Object Template | Property Template | Parameter Template | Condition Template |
---|---|---|---|
Material Template |
yes | no | no |
Process Template |
no | yes | yes |
Measurement Template |
yes | yes | yes |
Table5: Shows which Attributes can be linked to each Data Object in the Template state.
Specs and Runs¶
Specs define the intent to do something, usually formalized in the format of an experiment request, the intention of an experiment, or the definition of a property. For example, the normal boiling point of pure water is 99.61 C, a spec.
Runs describe how a material, process, or measurement were actually performed, defined, or evaluated and the end results of that evaluation. For example, a sample of water boiled at 101 C, a run.
Attribute in Specs and Runs¶
Each Attribute has specified fields that are required or optional for both Spec or Run state. Table6 goes into further detail about the possible fields. Table6 represents the Attributes in diagram.
Field | Required/Optional | Quantity Possible |
---|---|---|
name |
Required | one |
value |
Required | one |
notes |
Optional | one |
origin |
Required | one |
template |
Optional | one |
file_links |
Optional | many |
Table6: Shows the fields available for Attributes in the Spec and Run context.
All attributes must specify the origin
of their data as one of:
- Specified: it is the intention to have this value.
- Measured: this was directly measured during the Process or Measurement Run.
- Computed: this was calculated based on other measured or derived properties.
- Predicted: this was calculated based on a model, e.g., machine learning or simulation.
- Summary: this was calculated based on a set of the same property at a finer level of granularity (aggregation of data).
- Unknown: the origin is not known, typically when migrating legacy data.
A value
is a complex type that may contain both central (i.e., expected) and distributional (i.e., uncertainty) information.
It also includes units for real (i.e., continuous) values.
Data Object Specs and Runs¶
Object Specs may have an associated Object Template that bounds the valid units and values of the Attributes on the Spec.
With the linking of Specs to Runs, Runs inherit associated Templates through Specs. For example, Process Runs associated with a Process Spec inherit the Template associated with the Spec, and their Attributes are thus also constrained by the Template.
- Many Specs can reference the same Object Template.
- Each Spec can be associated with at most one Object Template (for now).
- Many Runs can reference the same Spec.
- Each Run must be associated with exactly one Spec.
As Object Specs define the intent to do something, they are more limited in possible fields than Runs.
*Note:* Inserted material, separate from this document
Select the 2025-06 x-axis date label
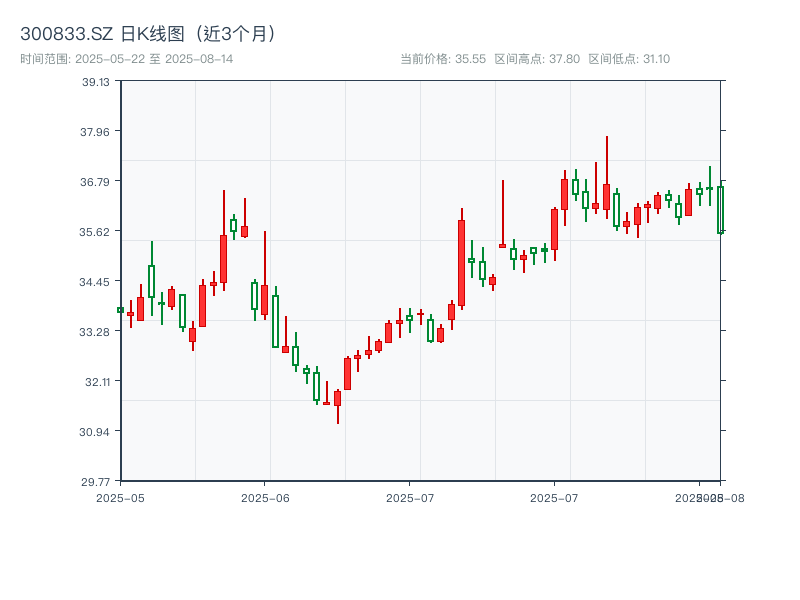Viewport: 800px width, 600px height. 265,497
Table7 represents what additional fields are required or optional for Object Specs.
Field | Required/Optional | Quantity Possible | Spec or Run |
---|---|---|---|
uids |
Optional | many | both |
tags |
Optional | many | both |
name |
Required | one | both |
notes |
Optional | one | both |
file_links |
Optional | many | both |
template |
Optional | one | Spec |
spec |
Required | one | Run |
Table7: Shows the fields available for Material, Measurement, and Process Objects in the Spec and Run contexts.
Ingredient Objects are treated a little differently from the other Objects in GEMD because they are mainly used to annotate a Material with information related to its usage in a Process.
Note that constraints on name
and labels
follow from the allowed_names
and allowed_labels
fields of the Process Template.
Table8 below identifies all the fields available in Ingredient Objects for both Specs and Runs.
Field | Required/Optional | Quantity Possible | In Spec or Run |
---|---|---|---|
uids |
Optional | many | both |
tags |
Optional | many | both |
notes |
Optional | one | both |
file_links |
Optional | many | both |
name |
Optional | one | Spec |
labels |
Optional | many | Spec |
material |
Required | one | both (with material object from respective state) |
mass_fraction |
Optional | one | both |
volume_fraction |
Optional | one | both |
number_fraction |
Optional | one | both |
absolute_quantity |
Optional | one | both |
spec |
Required | one | Run |
Table8: Shows the fields available for Ingredient Objects in the Spec and Run context.